- [EXERCISE PASSAGE]:
1. Is it really so bad to use containers/virtual machines?

In our case, probably. Developers — many of whom have never touched containers — would need to install Docker, authenticate to the registry, etc. And even then, Docker file mounts on macOS are quite slow today. Unexpected and unpleasant things can happen, like running out of Docker disk space, that would sour the experience. Virtual machines can have better file mount performance, and tools like Vagrant can help manage them, but a hypervisor still needs to be installed.

It’s hard to convince busy developers to change patterns they’ve used for months or years, and even harder if they also need to install a bunch of stuff to do it.

2. Will this ever be open-sourced?

Maybe someday! Our scripts are tailored for TRM right now. The concepts are portable, so feel free to give these ideas a shot.

3. What would you do differently if starting over?

I would use telemetry to identify the developers for whom local Airflow did not work out of the box much earlier. There were edge cases, mostly around permissions or environment quirks, that prevented the tool from working for some. Many of these were reported quickly and fixed, but in some cases the developer just went right back to using remote Airflow. They were also unlikely to recommend it to their teammates. Lesson learned: even when optimizing for low-friction, expect edge cases to surface and identify them without developers needing to come to you.

- [ENTRIES SUPPLIED]:

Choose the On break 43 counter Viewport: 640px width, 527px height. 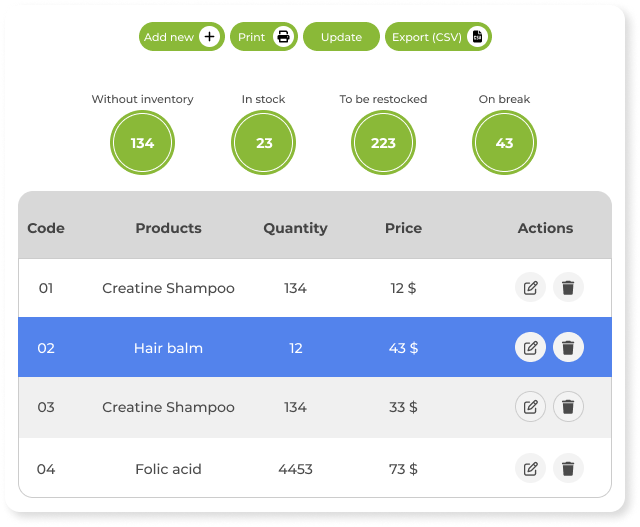[x=504, y=143]
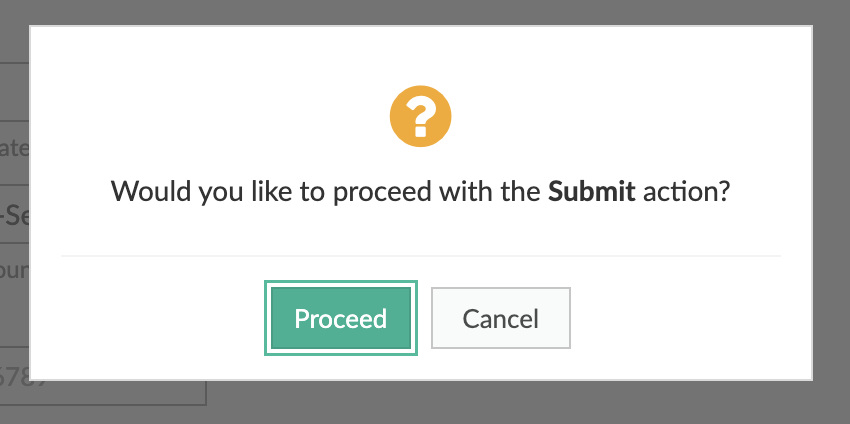Click the white space left of the Proceed button
Viewport: 850px width, 424px height.
(x=150, y=318)
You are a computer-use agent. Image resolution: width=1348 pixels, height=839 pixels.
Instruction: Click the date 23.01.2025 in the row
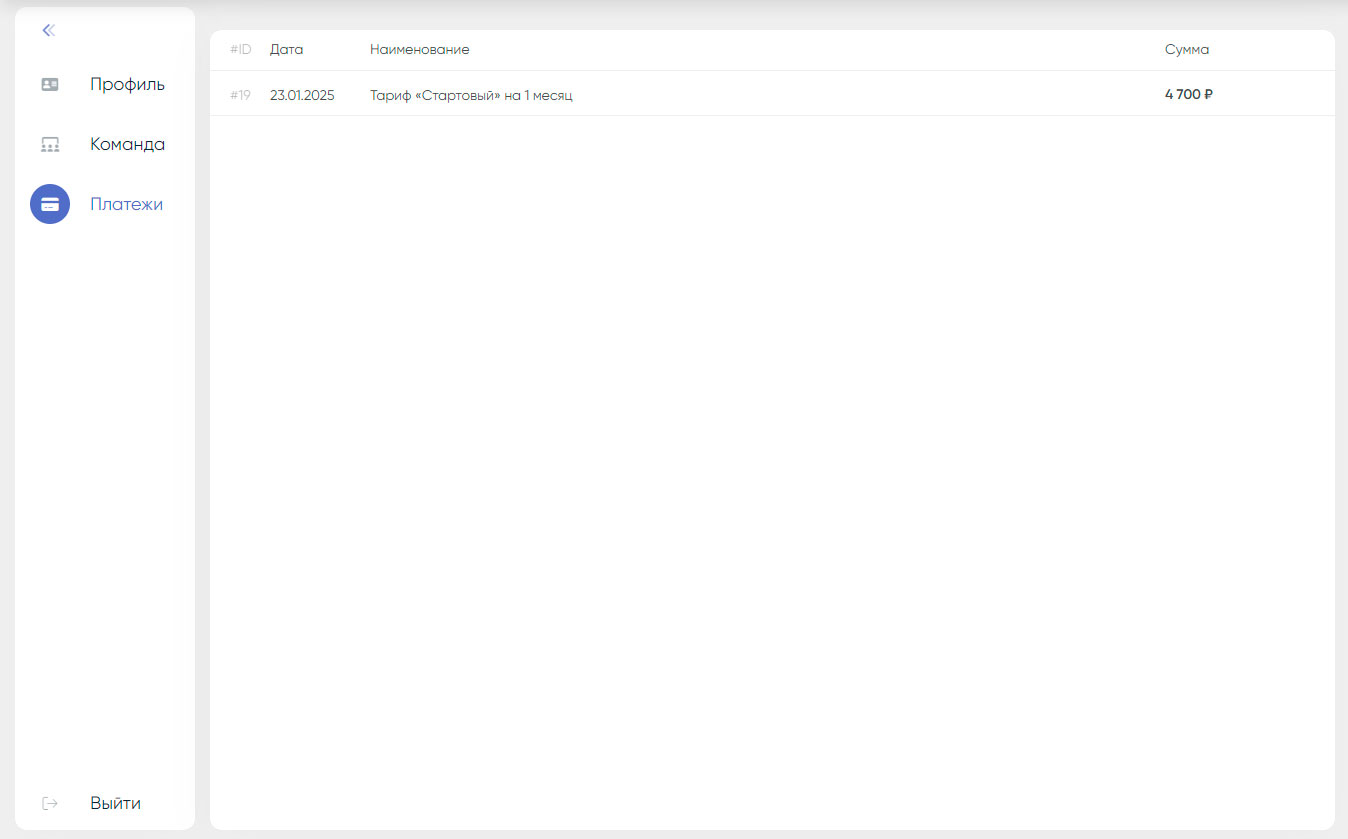[302, 95]
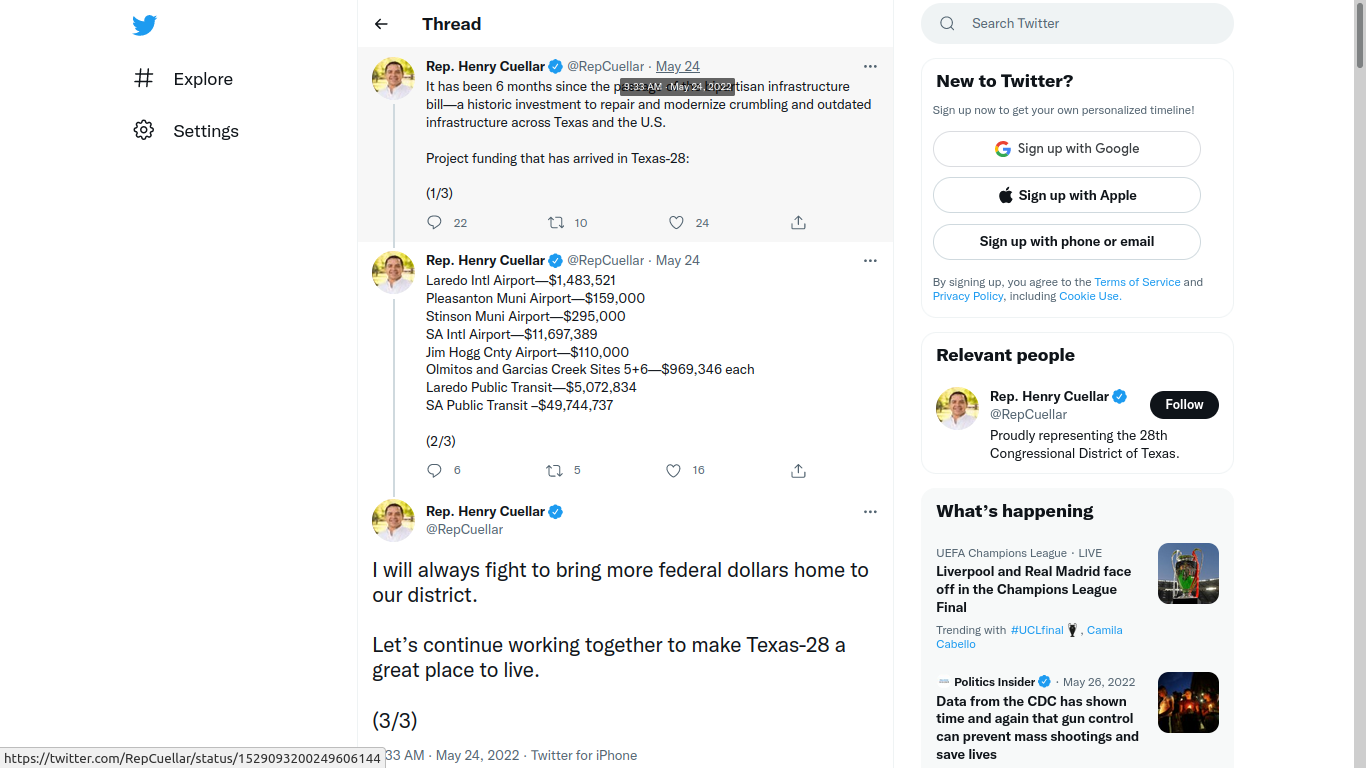The width and height of the screenshot is (1366, 768).
Task: Open more options on the 3/3 tweet
Action: coord(870,511)
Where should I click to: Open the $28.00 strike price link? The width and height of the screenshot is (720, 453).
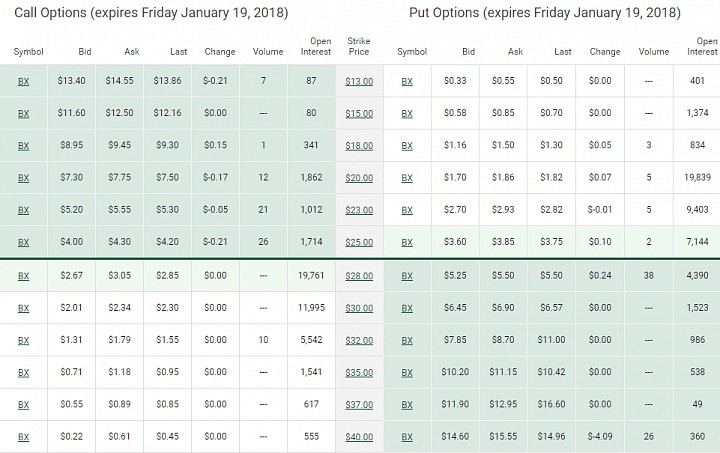(359, 276)
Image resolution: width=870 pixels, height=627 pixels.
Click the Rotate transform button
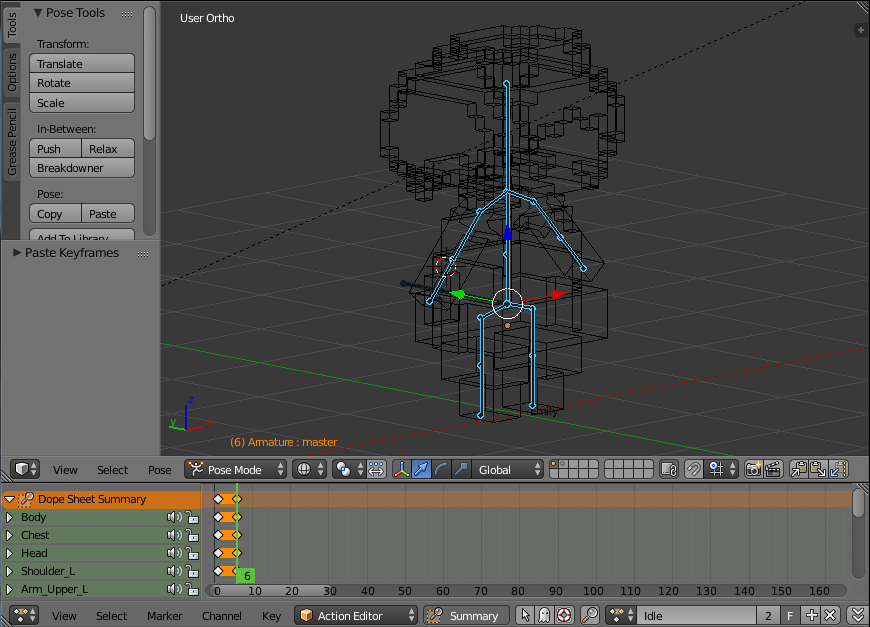coord(82,83)
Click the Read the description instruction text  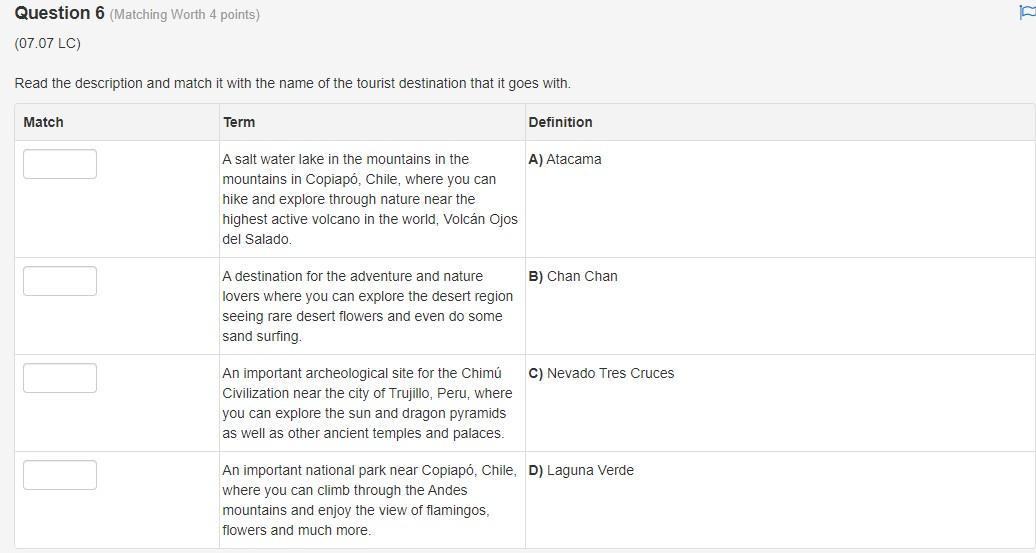[x=292, y=83]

- [THE PROBLEM]: Edit the local Airflow FAQ between "In our case, probably." and "to be installed.", inclusive, so that "hypervisor" becomes "virtualization layer".

- [THE COMPLETED TASK]:
In our case, probably. Developers — many of whom have never touched containers — would need to install Docker, authenticate to the registry, etc. And even then, Docker file mounts on macOS are quite slow today. Unexpected and unpleasant things can happen, like running out of Docker disk space, that would sour the experience. Virtual machines can have better file mount performance, and tools like Vagrant can help manage them, but a virtualization layer still needs to be installed.